====== SOURCE MATERIAL ======
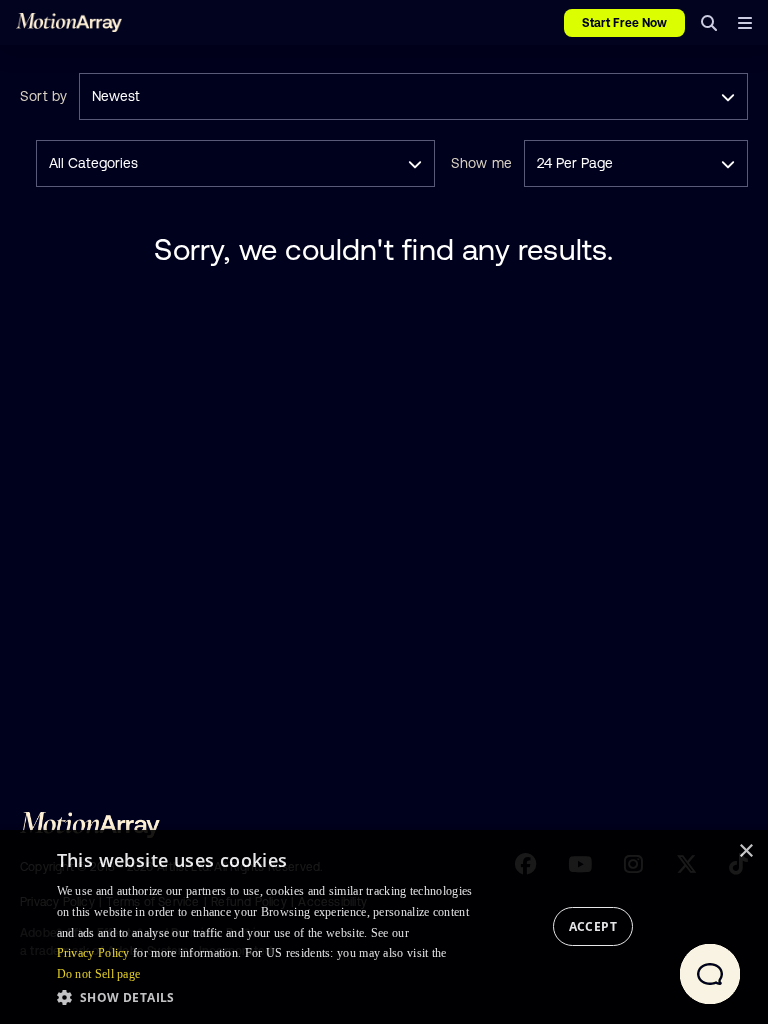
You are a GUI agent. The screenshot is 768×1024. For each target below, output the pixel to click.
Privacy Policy (93, 953)
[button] (271, 997)
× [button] (745, 851)
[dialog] (384, 927)
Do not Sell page (99, 974)
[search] (709, 23)
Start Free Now (624, 23)
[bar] (744, 23)
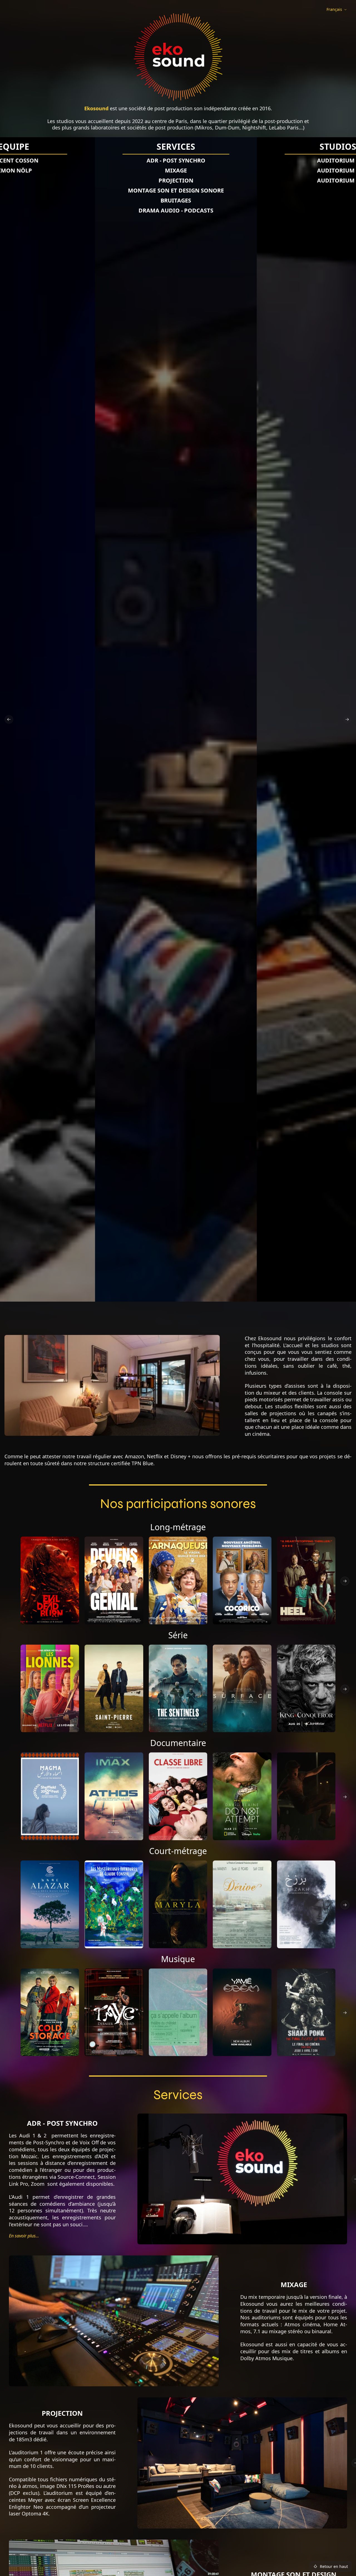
======
:: ASSIGNMENT ::
Repeat the records word for word. Any picture in them should be left out.

:: RESULT OF THIS EXERCISE ::
You are a GUI agent. The screenshot is 768×1024. For each target below, output the pixel to click.
Privacy Policy (93, 953)
[button] (271, 997)
× [button] (745, 851)
[dialog] (384, 927)
Do not Sell page (99, 974)
[search] (709, 23)
Start Free Now (624, 23)
[bar] (744, 23)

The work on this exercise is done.